Sticking with the iPhone 4: Pros and cons after four months

In September, the home button on my iPhone 4 failed after a month. I called Apple Support and got a replacement phone (with an annoying $29.99 overnight shipping fee). Of course, the company had to determine that I was warranty-worthy. Fortunately, I was.

So here I am, four months in with the new iPhone, with a tinge of Android regret. Some tweeps I follow are quite enamored of their Droid phones, and AT&T’s cell service is less than robust, especially when you travel. And Apple increasingly seems to come across as the Evil Empire, as Steve Jobs seeks to control everything.

Still, I remain satisfied with the iPhone 4.

My initial impressions still hold for the most part, with a couple of annotations:

  • Keyboard issues: It appears my space-bar problems were related to imperfections in my particular phone. I’ve not had  the typing issues with the new phone (although autocorrect still drives me — and apparently others — crazy.)
  • Battery life: For the most part, I can go an entire day doing what I need to do, unless I turn on all passive functionality (push notifications, location services, and wifi). I’ve tried various contortions and found that wifi is the biggest hog of them all; it’s best to keep it off unless you are in a wifi hotspot.
  • Video: I’ve experimented a bit more with the video camera and have been quite pleased with the results. I also bought a camera app (ProCamera) to add some video functions (such as a horizon finder). Here is a clip I shot at a Lifehouse concert in October and uploaded directly to YouTube from my phone.

  • Memory: I find that rebooting the phone occasionally helps flush out the memory. A couple of apps (such as the aforementioned ProCamera app) seem to get gummed up over time.

When I am in a 3G area, AT&T’s connection usually is speedy. I’ve been able to watch video when needed, and the Twitter and Tumblr apps connect quickly to their respective networks. And I’ve not had too much of an issue with dropped calls.

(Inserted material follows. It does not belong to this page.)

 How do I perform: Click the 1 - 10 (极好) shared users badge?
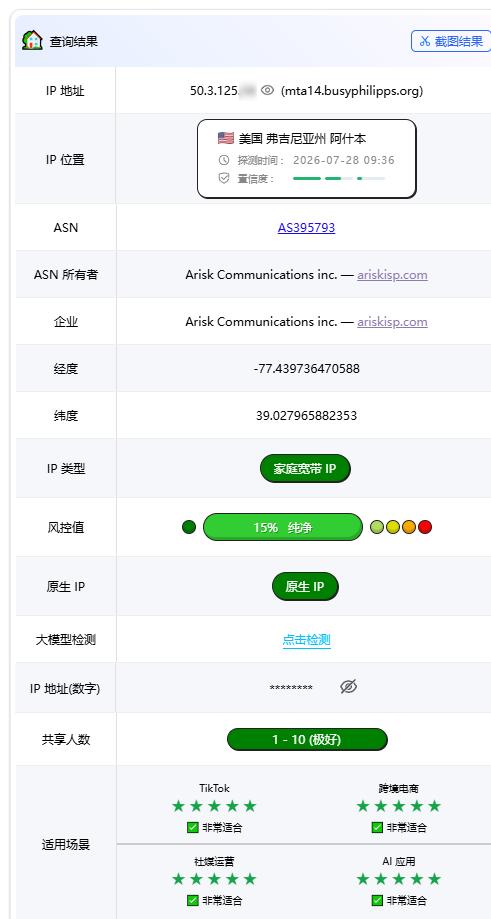[307, 739]
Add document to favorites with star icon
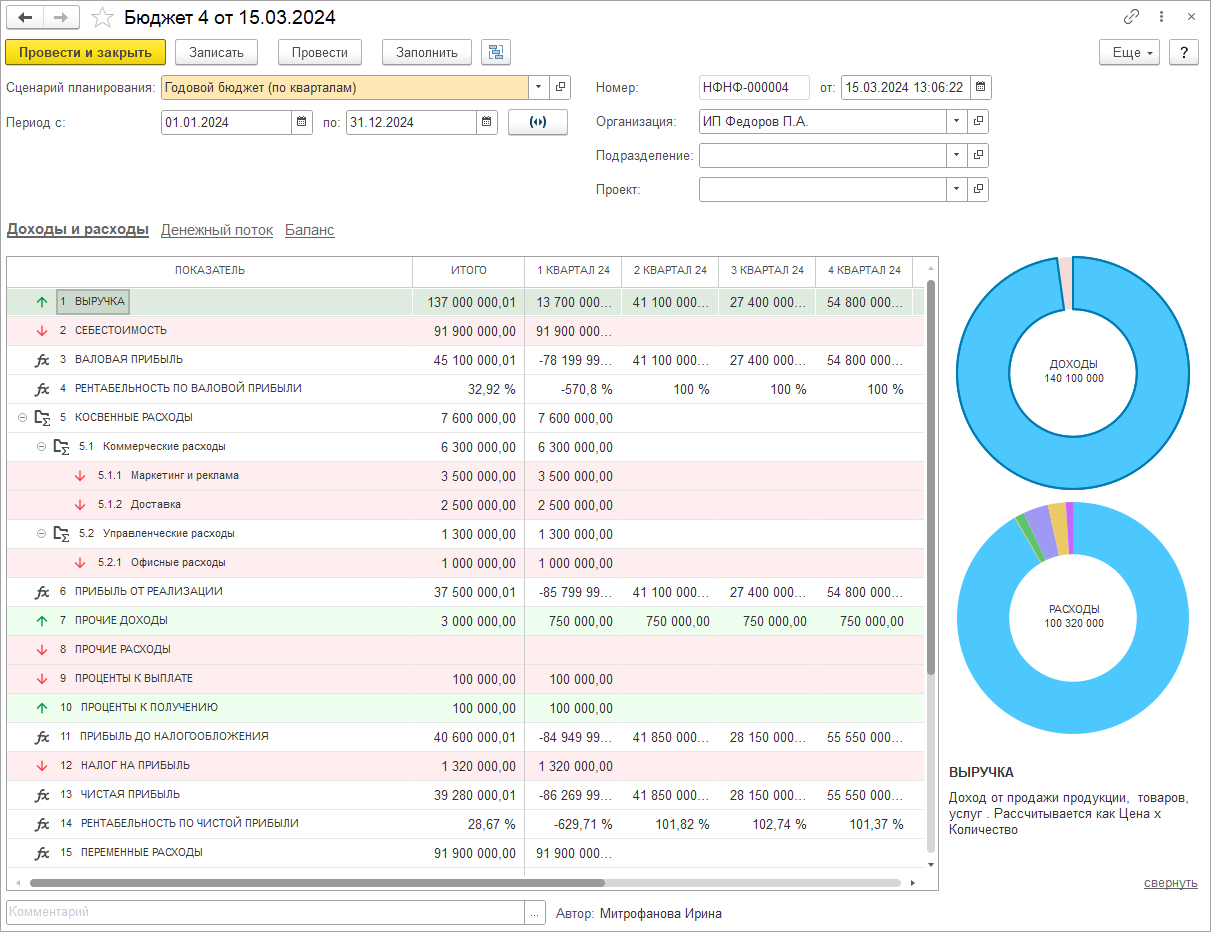Image resolution: width=1211 pixels, height=932 pixels. point(102,17)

I did take advantage of the free Apple bumper program and recently switched from the cumbersome Rocketfish cover to the sleeker bumper. However, the free bumper program ended in September, leading Consumer Reports to maintain its “not recommended” rating for the iPhone 4.

Favorite iPhone apps

Over the past couple of years, I’ve also found my user habits changing some as apps have morphed and the iOS has changed. Here’s my top 10 list of favorite iPhone apps, in order of usage:

  • Twitter (free): I switched from Twitterrific to the standard Twitter app after a revision eliminated the ability to connect to multiple accounts. Twitter’s free app (originally Tweetie) offers the ability to connect to multiple accounts, save draft tweets, and pass links to Instapaper — all for free. I check Twitter more often than anything else on my phone.
  • Bejeweled 2 ($2.99): I played the Blitz version of this game, which allows me to compete against Facebook friends. You try to collect as many jewels in patterns of three, four, or five in a row in one minute. Warning: It’s extremely addicting.
  • Dungeon Hunter (free demo, $4.99): I was fortunate to have grabbed this swords and sorcery game for 99 cents. It’s every bit as good as Diablo, with a good storyline, intuitive interface, and superb graphics.
  • Tumblr (free): Tumblr is becoming the new geek spot as Twitter becomes more crowded. It’s a blend of blogging and tweeting, and the app allows you to check your account and post from the road.
  • Foursquare (free): Yes, I’ve gotten sucked into checking in like a lemming. The big advantage of this location-based app — which uses the iPhone location services to find you — is finding tips for various places, such as favorite menu items or hidden gems. It’s also geeky fun to earn a badge or become a mayor.
  • Netflix (free, with annual subscription): We already had a Netflix membership, and with the basic subscription, you get free instant streaming. The quality is surprisingly good, and I’ve watched several movies this way. It’s much easier to sit on the couch watching the iPhone than viewing on my laptop.
  • Shazam (free, five songs a month): This app will identify songs you hear. Just hit the button, record a 10-second sample, and in a few seconds, Shazam’s servers will identify the song. It’s pretty hard to stump. I just hate that they’ve now put a five-song limit on updated versions of the free edition.
  • ProCamera ($2.99): This app adds some nice functions to the iPhone’s camera, including image stabilization and lens-finder grids for lining up your images appropriately. It is a bit buggy, though, and has locked up on me a few times.
  • NanoStudio ($15.99): This app is the priciest I’ve bought, but it is worth every penny, unleashing the incredible audio power of the iPhone. It is a fully functional sampler and multitrack music studio, every bit as powerful as programs that cost four to five times as much. Its built-in instruments have extraordinary sound, and you can produce some amazing tracks using the app. It’s a great way to jot down musical ideas on the fly.